§ WHAT IS REQUIRED
Set down the listing again, word for word.

§ SOURCE RECORDS
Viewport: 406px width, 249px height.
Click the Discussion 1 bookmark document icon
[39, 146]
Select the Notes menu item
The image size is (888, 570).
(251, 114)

§ SOLUTION FOR THIS PROBLEM
Viewport: 406px width, 249px height.
Click the Discussion 1 bookmark document icon
[39, 146]
Select the Notes menu item
The image size is (888, 570).
(251, 114)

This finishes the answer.